__Dataset content__.
## START
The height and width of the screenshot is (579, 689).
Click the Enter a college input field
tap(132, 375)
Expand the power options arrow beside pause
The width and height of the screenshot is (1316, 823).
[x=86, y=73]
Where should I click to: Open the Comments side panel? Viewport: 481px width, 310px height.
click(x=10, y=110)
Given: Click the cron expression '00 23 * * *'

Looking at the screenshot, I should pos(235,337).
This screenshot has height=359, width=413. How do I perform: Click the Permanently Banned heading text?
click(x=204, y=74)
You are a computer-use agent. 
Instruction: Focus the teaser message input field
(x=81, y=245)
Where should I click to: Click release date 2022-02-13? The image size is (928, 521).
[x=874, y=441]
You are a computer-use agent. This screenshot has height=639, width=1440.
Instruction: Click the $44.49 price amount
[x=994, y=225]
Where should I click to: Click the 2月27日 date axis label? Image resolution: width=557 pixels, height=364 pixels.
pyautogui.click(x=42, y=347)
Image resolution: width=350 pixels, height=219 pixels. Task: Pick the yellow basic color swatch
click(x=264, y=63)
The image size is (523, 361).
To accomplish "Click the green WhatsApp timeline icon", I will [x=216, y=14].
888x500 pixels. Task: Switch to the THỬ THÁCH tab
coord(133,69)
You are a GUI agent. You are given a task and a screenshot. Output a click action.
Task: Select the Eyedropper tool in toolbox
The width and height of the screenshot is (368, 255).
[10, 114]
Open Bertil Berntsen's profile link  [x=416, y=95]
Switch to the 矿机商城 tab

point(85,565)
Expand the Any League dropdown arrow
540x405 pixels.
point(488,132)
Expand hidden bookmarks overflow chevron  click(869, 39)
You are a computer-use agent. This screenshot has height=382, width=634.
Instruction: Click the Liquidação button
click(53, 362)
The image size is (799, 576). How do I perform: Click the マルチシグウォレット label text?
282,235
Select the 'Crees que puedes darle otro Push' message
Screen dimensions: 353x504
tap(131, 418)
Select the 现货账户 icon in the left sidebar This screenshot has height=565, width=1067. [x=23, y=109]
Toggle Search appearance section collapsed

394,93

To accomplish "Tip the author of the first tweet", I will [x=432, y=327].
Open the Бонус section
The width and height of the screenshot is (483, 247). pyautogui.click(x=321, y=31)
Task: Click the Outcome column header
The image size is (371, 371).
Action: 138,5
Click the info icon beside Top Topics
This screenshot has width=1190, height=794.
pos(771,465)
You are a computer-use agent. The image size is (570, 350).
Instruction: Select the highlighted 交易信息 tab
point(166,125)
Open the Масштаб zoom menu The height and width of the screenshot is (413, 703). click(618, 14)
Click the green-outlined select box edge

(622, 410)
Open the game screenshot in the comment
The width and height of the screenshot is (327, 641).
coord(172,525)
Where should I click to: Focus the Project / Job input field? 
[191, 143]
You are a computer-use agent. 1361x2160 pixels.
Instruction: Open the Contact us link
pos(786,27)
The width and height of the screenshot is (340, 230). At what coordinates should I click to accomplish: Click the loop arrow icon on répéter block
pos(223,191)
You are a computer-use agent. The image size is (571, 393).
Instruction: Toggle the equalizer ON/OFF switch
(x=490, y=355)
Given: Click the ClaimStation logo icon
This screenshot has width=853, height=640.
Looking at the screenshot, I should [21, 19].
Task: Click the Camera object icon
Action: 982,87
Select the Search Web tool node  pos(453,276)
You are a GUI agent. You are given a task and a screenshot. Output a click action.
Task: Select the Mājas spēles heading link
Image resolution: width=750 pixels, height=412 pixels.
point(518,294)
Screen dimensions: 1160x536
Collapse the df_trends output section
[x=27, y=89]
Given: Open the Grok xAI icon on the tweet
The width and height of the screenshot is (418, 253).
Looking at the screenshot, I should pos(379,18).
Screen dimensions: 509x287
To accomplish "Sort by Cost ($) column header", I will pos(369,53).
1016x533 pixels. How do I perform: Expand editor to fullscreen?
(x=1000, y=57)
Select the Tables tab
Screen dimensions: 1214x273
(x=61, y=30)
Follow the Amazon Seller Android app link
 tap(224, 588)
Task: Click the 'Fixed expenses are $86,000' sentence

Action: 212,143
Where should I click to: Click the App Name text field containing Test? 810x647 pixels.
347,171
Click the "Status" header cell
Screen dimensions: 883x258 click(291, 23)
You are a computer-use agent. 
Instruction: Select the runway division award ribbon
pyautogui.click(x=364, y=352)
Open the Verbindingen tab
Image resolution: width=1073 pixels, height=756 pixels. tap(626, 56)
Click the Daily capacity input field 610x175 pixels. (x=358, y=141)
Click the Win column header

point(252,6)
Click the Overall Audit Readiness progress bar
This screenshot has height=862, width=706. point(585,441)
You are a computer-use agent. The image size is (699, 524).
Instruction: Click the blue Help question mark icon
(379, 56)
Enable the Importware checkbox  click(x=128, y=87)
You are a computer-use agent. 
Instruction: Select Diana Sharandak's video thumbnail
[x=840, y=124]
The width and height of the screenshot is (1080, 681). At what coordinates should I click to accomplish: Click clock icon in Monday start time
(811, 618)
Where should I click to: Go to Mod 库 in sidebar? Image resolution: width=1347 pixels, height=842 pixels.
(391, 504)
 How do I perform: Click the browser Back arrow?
## END
__Given problem__.
Copy out all of the entries above word for word, keeping every line in its original order.

__Finished task__.
The height and width of the screenshot is (579, 689).
Click the Enter a college input field
tap(132, 375)
Expand the power options arrow beside pause
The width and height of the screenshot is (1316, 823).
[x=86, y=73]
Where should I click to: Open the Comments side panel? Viewport: 481px width, 310px height.
click(x=10, y=110)
Given: Click the cron expression '00 23 * * *'

Looking at the screenshot, I should pos(235,337).
This screenshot has height=359, width=413. How do I perform: Click the Permanently Banned heading text?
click(x=204, y=74)
You are a computer-use agent. 
Instruction: Focus the teaser message input field
(x=81, y=245)
Where should I click to: Click release date 2022-02-13? The image size is (928, 521).
[x=874, y=441]
You are a computer-use agent. This screenshot has height=639, width=1440.
Instruction: Click the $44.49 price amount
[x=994, y=225]
Where should I click to: Click the 2月27日 date axis label? Image resolution: width=557 pixels, height=364 pixels.
pyautogui.click(x=42, y=347)
Image resolution: width=350 pixels, height=219 pixels. Task: Pick the yellow basic color swatch
click(x=264, y=63)
The image size is (523, 361).
To accomplish "Click the green WhatsApp timeline icon", I will [x=216, y=14].
888x500 pixels. Task: Switch to the THỬ THÁCH tab
coord(133,69)
You are a GUI agent. You are given a task and a screenshot. Output a click action.
Task: Select the Eyedropper tool in toolbox
The width and height of the screenshot is (368, 255).
[10, 114]
Open Bertil Berntsen's profile link  [x=416, y=95]
Switch to the 矿机商城 tab

point(85,565)
Expand the Any League dropdown arrow
540x405 pixels.
point(488,132)
Expand hidden bookmarks overflow chevron  click(869, 39)
You are a computer-use agent. This screenshot has height=382, width=634.
Instruction: Click the Liquidação button
click(53, 362)
The image size is (799, 576). How do I perform: Click the マルチシグウォレット label text?
282,235
Select the 'Crees que puedes darle otro Push' message
Screen dimensions: 353x504
tap(131, 418)
Select the 现货账户 icon in the left sidebar This screenshot has height=565, width=1067. [x=23, y=109]
Toggle Search appearance section collapsed

394,93

To accomplish "Tip the author of the first tweet", I will [x=432, y=327].
Open the Бонус section
The width and height of the screenshot is (483, 247). pyautogui.click(x=321, y=31)
Task: Click the Outcome column header
The image size is (371, 371).
Action: 138,5
Click the info icon beside Top Topics
This screenshot has width=1190, height=794.
pos(771,465)
You are a computer-use agent. The image size is (570, 350).
Instruction: Select the highlighted 交易信息 tab
point(166,125)
Open the Масштаб zoom menu The height and width of the screenshot is (413, 703). click(618, 14)
Click the green-outlined select box edge

(622, 410)
Open the game screenshot in the comment
The width and height of the screenshot is (327, 641).
coord(172,525)
Where should I click to: Focus the Project / Job input field? 
[191, 143]
You are a computer-use agent. 1361x2160 pixels.
Instruction: Open the Contact us link
pos(786,27)
The width and height of the screenshot is (340, 230). At what coordinates should I click to accomplish: Click the loop arrow icon on répéter block
pos(223,191)
You are a computer-use agent. The image size is (571, 393).
Instruction: Toggle the equalizer ON/OFF switch
(x=490, y=355)
Given: Click the ClaimStation logo icon
This screenshot has width=853, height=640.
Looking at the screenshot, I should [21, 19].
Task: Click the Camera object icon
Action: 982,87
Select the Search Web tool node  pos(453,276)
You are a GUI agent. You are given a task and a screenshot. Output a click action.
Task: Select the Mājas spēles heading link
Image resolution: width=750 pixels, height=412 pixels.
point(518,294)
Screen dimensions: 1160x536
Collapse the df_trends output section
[x=27, y=89]
Given: Open the Grok xAI icon on the tweet
The width and height of the screenshot is (418, 253).
Looking at the screenshot, I should pos(379,18).
Screen dimensions: 509x287
To accomplish "Sort by Cost ($) column header", I will pos(369,53).
1016x533 pixels. How do I perform: Expand editor to fullscreen?
(x=1000, y=57)
Select the Tables tab
Screen dimensions: 1214x273
(x=61, y=30)
Follow the Amazon Seller Android app link
 tap(224, 588)
Task: Click the 'Fixed expenses are $86,000' sentence

Action: 212,143
Where should I click to: Click the App Name text field containing Test? 810x647 pixels.
347,171
Click the "Status" header cell
Screen dimensions: 883x258 click(291, 23)
You are a computer-use agent. 
Instruction: Select the runway division award ribbon
pyautogui.click(x=364, y=352)
Open the Verbindingen tab
Image resolution: width=1073 pixels, height=756 pixels. tap(626, 56)
Click the Daily capacity input field 610x175 pixels. (x=358, y=141)
Click the Win column header

point(252,6)
Click the Overall Audit Readiness progress bar
This screenshot has height=862, width=706. point(585,441)
You are a computer-use agent. The image size is (699, 524).
Instruction: Click the blue Help question mark icon
(379, 56)
Enable the Importware checkbox  click(x=128, y=87)
You are a computer-use agent. 
Instruction: Select Diana Sharandak's video thumbnail
[x=840, y=124]
The width and height of the screenshot is (1080, 681). At what coordinates should I click to accomplish: Click clock icon in Monday start time
(811, 618)
Where should I click to: Go to Mod 库 in sidebar? Image resolution: width=1347 pixels, height=842 pixels.
(391, 504)
 How do I perform: Click the browser Back arrow?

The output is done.